3.5 cubic meters of material ought to be enough to make quite a comfy house
There is a tradeoff between the storage capacity of the material and its structural strength, they found. By adding more carbon black, the resulting supercapacitor can store more energy, but the concrete is slightly weaker, and this could be useful for applications where the concrete is not playing a structural role or where the full strength-potential of concrete is not required.
They talk about making roads with the material, but I suspect electrical posts (utility poles) could also be made of this, which would certainly last much longer than roads and be cheaper to maintain and fix
I wonder if you could make a 1m thick foundation of this stuff beneath each house which works as a sort of battery for the house in case power goes out.
A lot of shaky stuff in here that has a long way to go before it makes it out of the lab.
3.5 cubic meters of material ought to be enough to make quite a comfy house
OP, a 3.5 m-wide cube is not 3.5 cubic meters. That’s the size of a decently large shed… Of solid concrete.
would have enough capacity to store about 10 kilowatt-hours of energy, which is considered the average daily electricity usage for a household
No mention in the article about round trip efficiency, self-discharge rates / storage duration, etc.
Storing 10 kWh doesn’t mean much if it loses much of that to internal losses, leakage into the environment, etc., before you can use it.
Capacitors generally tend to be designed to store very little energy but can charge/discharge repeatedly at a high rate. Is this designed to discharge quickly? If so, what happens if someone touches the giant Borg cube in your yard?
Concrete is also prone to cracking, which last I checked, is not good for electronics.
That said, this is an interesting concept, and if it can perform at a useful level / scale, I could see industrial uses for large systems with high peak loads / energy recovery / regenerative braking, as a cost effective way to smooth grid loads, but probably wouldn’t expect to see it in use at people’s homes for a loooong time.

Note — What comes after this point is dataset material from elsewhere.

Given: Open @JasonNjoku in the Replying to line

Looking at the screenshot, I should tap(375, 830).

Less “you can make a super capacitor at home”, more “innovative material uses may one day make super capacitors more cost effective for certain applications, if it can be scaled out of a lab”
Yeah a 3.5m cube is 3.5^3 cubic meters. You gotta change the number the same as the unit. Honestly KL might be better than m^3 for intuitiveness
It is cool, and yes the prototype they made is the size of a coin battery. They made three 1v “super capacitors” and linked them together to light a 3v LED.

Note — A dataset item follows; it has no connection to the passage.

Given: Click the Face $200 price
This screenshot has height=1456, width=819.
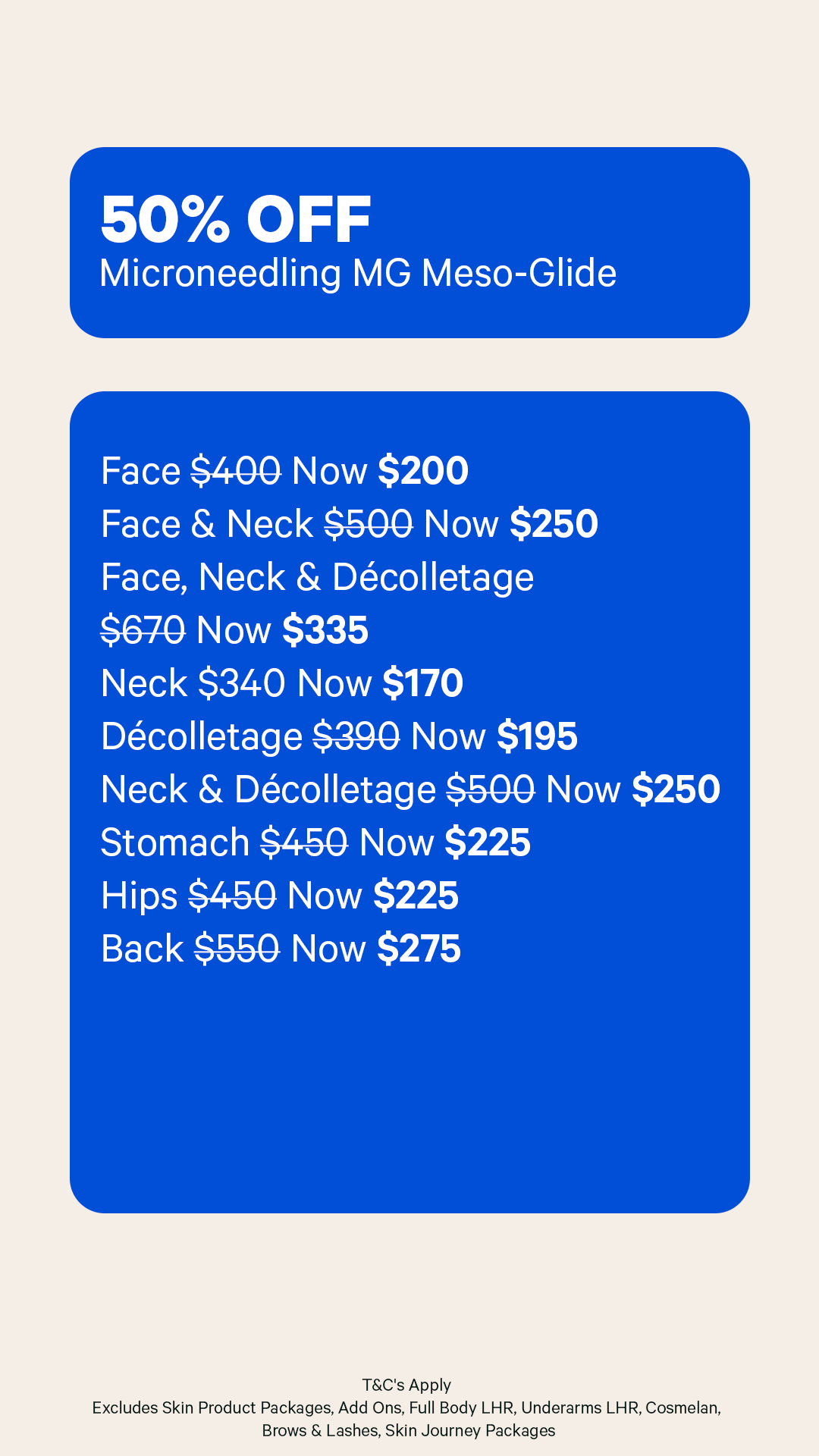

That said, my only question was should they ever get it to be able to store and discharge 10kW, wouldn’t it necessarily all discharge at once? Like, it’s not a battery - but that’s a small problem after they’ve solved the big ones.
Failed electrical engineering major here - it turned out I was built to be a scientist, not an engineer, but it took a year of EE classes to figure that out.
Regarding energy storage, capacitors aren’t much different than batteries, but they can charge/discharge faster, have lower energy density (units of stored energy per units mass), and self-discharge faster, hence why they aren’t used in place of batteries. For something where weight and volume aren’t an issue and with no need for long-term storage, like a solar-equipped house, a huge cap would be a great option. I’m trying to figure out how to build one of what’s described it the article now.
The rate at which a capacitor discharges varies just like a battery, proportional to the resistance of the circuit. The reason most folks associate capacitors with “shorted terminals go boom” is the maximum rate of discharge on a capacitor is much higher than a battery, plus some capacitors operate at a much higher voltage than is practical for a battery, increasing the likelihood of generating a small arc. Shorting the terminals with a conductor makes a low resistance circuit so it just dumps its charge, whereas a battery would max out at a much lower rate, typically making a toasty wire versus a vaporized or melted wire.
Thank you!
That’s neat, but a typical house foundation only uses like 10-15 cubic meters of concrete. Even a flat 8” slab for a 40’x40’ house (huge footprint!!!) uses 30 cubic meters of concrete. Only 2/3 the 45 they say.
Concrete is also pricey already ~$250 a meter (CAD, US is close).